Tasks to perform:
[1] Answer these questions about the agreement excerpt, one line each:
(a) How many days after expiry or termination may Leximancer delete the Client Data it holds?
(b) According to the Client's acknowledgment, where is back-up and disaster recovery information stored?
(c) In clause 14.1, against what does the Client agree to indemnify Leximancer and keep it indemnified?
[2] Write out the stretch of the agreement excerpt from "(viii)            any act" through "breaches any Law." word for word.

##### Text #####

13.3           Effect of termination

Upon termination or expiry of this agreement:

(a)                  Leximancer may, at its discretion, delete all Client Data in its possession after 14 days from expiry or termination of this agreement;

(b)                 the Client must pay all outstanding Fees and any other payments due to Leximancer under this agreement;

(c)                  each party must, upon request from the other party, destroy or permanently delete the other party’s Confidential Information received pursuant to this agreement (unless this agreement expressly provides such Confidential Information can be retained post termination or such Confidential Information must be retained for regulatory or legal compliance) and certify such destruction in writing. The Client acknowledges that back-up and disaster recovery information is stored in multiple data centres and that Leximancer cannot destroy archival copies immediately upon request. However, such back-up and disaster recovery information will be deleted as a matter of course; and

(d)                 any accrued rights or liabilities of either Party or any provision of the agreement which is expressly or by implication intended to come into or continue in force on or after such termination will not be affected.

14.              INDEMNITY

14.1           Client indemnity

(a)                  The Client agrees to indemnify Leximancer and keep Leximancer indemnified against any Loss that may be incurred by Leximancer arising from or in connection with:

(i)                     any breach or default by the Client of this agreement (including any breach of warranty);

(ii)                   a negligent act or omission by the Client or by a party the Client is responsible for;

(iii)                the Client’s failure to comply with any Law;

(iv)                the Client’s failure to comply with its contractual obligations to any third party insofar as such obligations arise or relate to the use by the Client of the Licensed Software;

(v)                   the failure of a party the Client is responsible for (including any Authorised User) in complying with any Law;

(vi)                any Claim made against Leximancer by any third party who hosts the Licensed Software or the Client Data, or who provides software or services to Leximancer in connection with the provision of the Services, as a result of an act or omission by the Client or resulting in any way from the Upload of Client Data;

(vii)              any compensation paid to a Data Subject under the relevant provisions of the Data Protection Laws, in particular the portion of the compensation which corresponds to the  Client's responsibility for the damage suffered by the Data Subject in connection with any breach by the Client of any of its obligations under this agreement (including any failure or delay in performing, or negligent performance or non-performance of, any of those obligations); or

(viii)            any act of Leximancer in order to prevent any breach of any applicable Law where such breach arose, or in Leximancer's reasonable opinion was likely to arise, as a result of an act or omission of the Client or any party for whom the Client is responsible (including Authorised User), including Uploading any Client Data which itself breaches any Law.

##### Recorded data #####

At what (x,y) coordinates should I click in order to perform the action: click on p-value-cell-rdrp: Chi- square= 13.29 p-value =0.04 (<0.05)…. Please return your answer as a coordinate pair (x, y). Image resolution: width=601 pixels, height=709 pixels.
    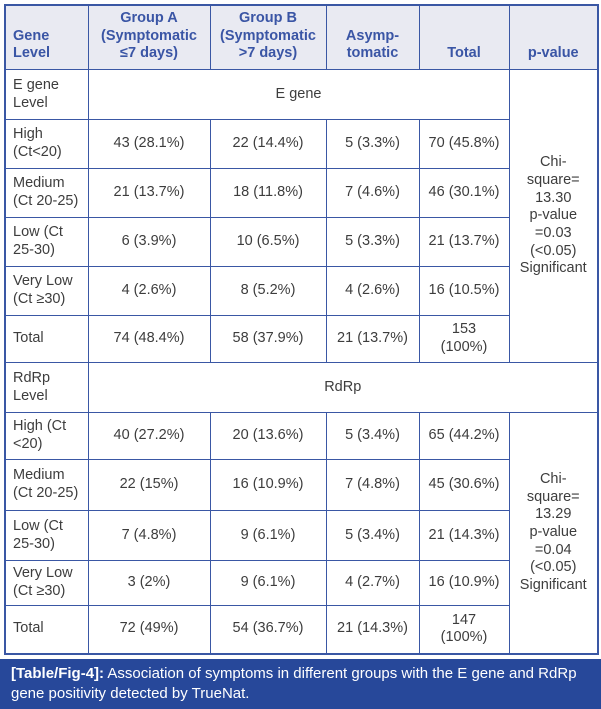
    Looking at the image, I should click on (554, 534).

#####

Completed exercise:
[1]
(a) 14 days
(b) In multiple data centres
(c) Any Loss that Leximancer may incur arising from or in connection with the matters listed in items (i) through (viii)

[2]
(viii)            any act of Leximancer in order to prevent any breach of any applicable Law where such breach arose, or in Leximancer's reasonable opinion was likely to arise, as a result of an act or omission of the Client or any party for whom the Client is responsible (including Authorised User), including Uploading any Client Data which itself breaches any Law.